The following data were extracted from the PPMI dataset:
PostCEPT Cohort
2.2
The cohort of interest for this analysis included participants enrolled in both the PRECEPT and follow‐up PostCEPT study (n = 635), with a detailed outline of inclusion criteria detailed in Table S3 [22]. Further, an adapted version of the FOUND protocol utilised within PPMI was applied to acquire relevant TBI information, making said cohort an appropriate validation cohort for the current work. This cohort was primarily used to validate whether the rate of progression of clinical symptoms differed in those with and without a history of head injury, with extracted data outlined in Table 2.
TBI Classification
2.3
Based on PDRFQ responses, PPMI participants were first categorised as either PwP who had not sustained a TBI throughout their lifetime (n = 128; PD‐Control) or PD participants who had previously experienced a TBI (n = 80; PD‐TBI). For the PostCEPT study, participants who answered yes to sustaining a head injury resulting in LoC were classified as PD‐TBI (n = 139), while those who did not report such a history were classified as PD‐Control (n = 496).
An exploratory analysis was conducted within the PPMI cohort, where the PD‐TBI cohort was then further sub‐categorised according to injury severity and number of injuries sustained, a potential moderator of the effect that TBI has on long‐term outcome progression [25]. Categorisation was based on data pertaining to LoC and number of injuries sustained in the PDRFQ, resulting in the following classifications:
- Mild TBI (n = 31; PD‐mTBI)—reported a single case of TBI and LoC < 60 min.
- Repeated mTBI (n = 40; PD‐rmTBI)—reported > 1 case of mTBI.
- Moderate‐to‐severe TBI (n = 9; PD‐M/sTBI)—reported a single case of TBI and LoC ≥ 60 min.
Three cases were excluded from this classification due to participants experiencing more than one case of M/sTBI (n = 2) or providing an inadequate amount of LoC information to properly classify injury severity (n = 1).
Principal Component Analysis
2.4
Principal component analysis (PCA) was utilised to develop composite scores of cognitive ability and mood dysfunction in the PPMI cohort, using corresponding assessments detailed in Table 1. PCA was also conducted to develop a cognitive ability score for the PostCEPT cohort, albeit with fewer component assessments (Table 2). Composite scores were created for baseline cognitive ability and mood dysfunction scores, as well as for changes in cognitive ability and mood dysfunction over time by conducting PCA on the slopes (estimated via linear regression) of the assessments across all time points. Assessments in each category (mood or cognition) were highly correlated, as confirmed by loading values, justifying their conversion to a single factor (Table S4).
Statistical Analyses
2.5
All data were analysed using R (version 1.4.1717) [26]. Given distinctions in the way TBI history was ascertained in the PPMI and PostCEPT cohorts, as well as differences in the way clinical variables were measured, the datasets were not pooled together and instead treated as separate cohorts in subsequent analyses. A Shapiro–Wilk test was conducted and determined that the distribution of several variables deviated significantly from normality, with only age and baseline cognitive ability in the PPMI cohort being normally distributed. Therefore, normally distributed variables are displayed as mean ± standard deviation, whereas non‐normally distributed variables are reported as median (interquartile range). In addition, frequency data were summarised as counts (percentage). For group level comparisons, independent T‐tests and Mann–Whitney U tests were conducted when comparing history of TBI; however, when exploring injury severity, one‐way ANOVA's and Kruskal–Wallis tests were conducted, and if significance was detected, post hoc Tukey or Dunn tests were conducted for normal and non‐normally distributed data respectively, with a Bonferroni multiple comparison correction applied.

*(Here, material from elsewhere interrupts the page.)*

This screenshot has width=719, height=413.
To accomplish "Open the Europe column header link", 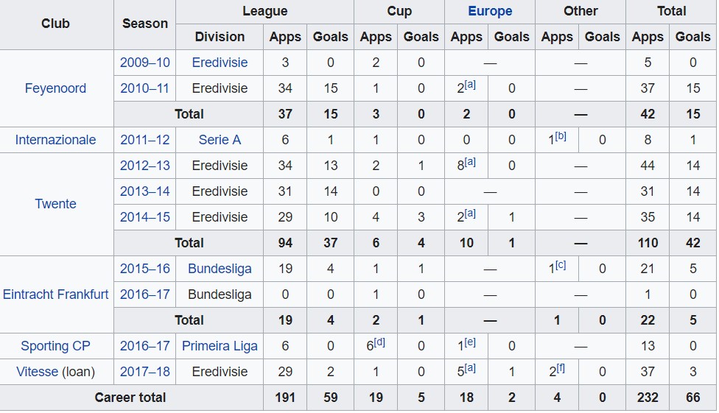I will tap(490, 12).
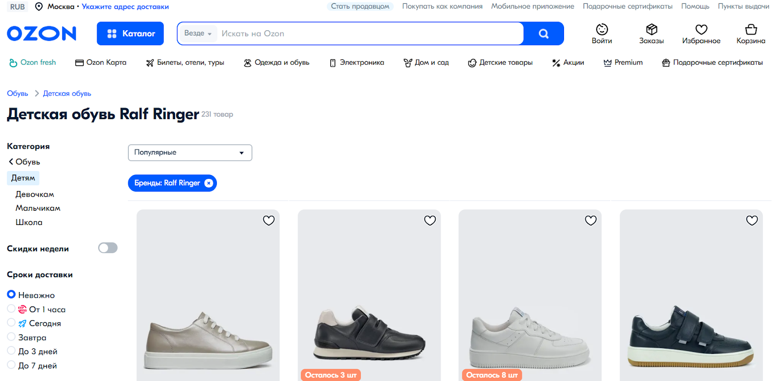The width and height of the screenshot is (778, 381).
Task: Select the Сегодня delivery option
Action: pos(12,323)
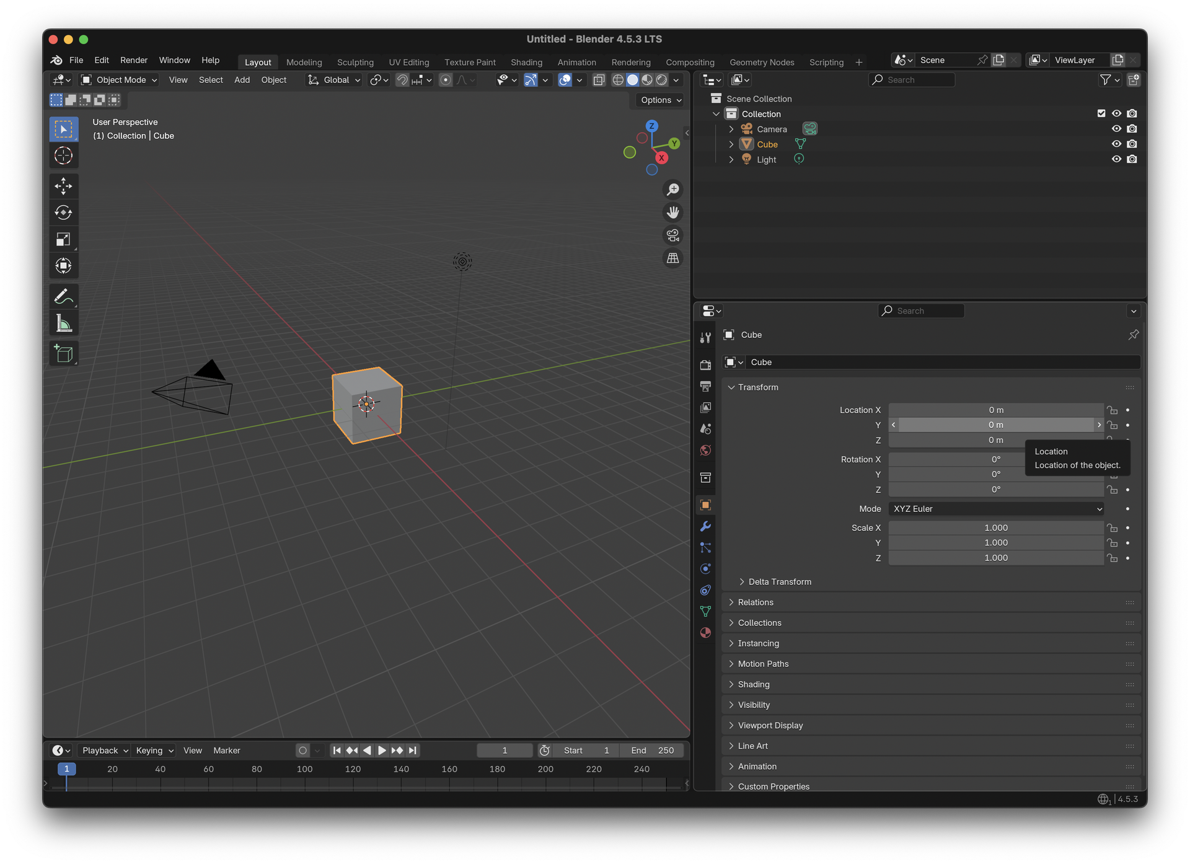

When assessing rates of progression over time, given significant deviations from normality when accounting for follow‐up timepoints, a non‐parametric equivalent of a mixed ANOVA was conducted via the nparLD package [27], with history of TBI or TBI severity as a between‐subjects factor and follow‐up period as a within‐subjects factor. If significant interaction effects were present, slopes were calculated using all timepoints and compared between groups via either Mann–Whitney U tests or Dunn tests if more than two groups were present.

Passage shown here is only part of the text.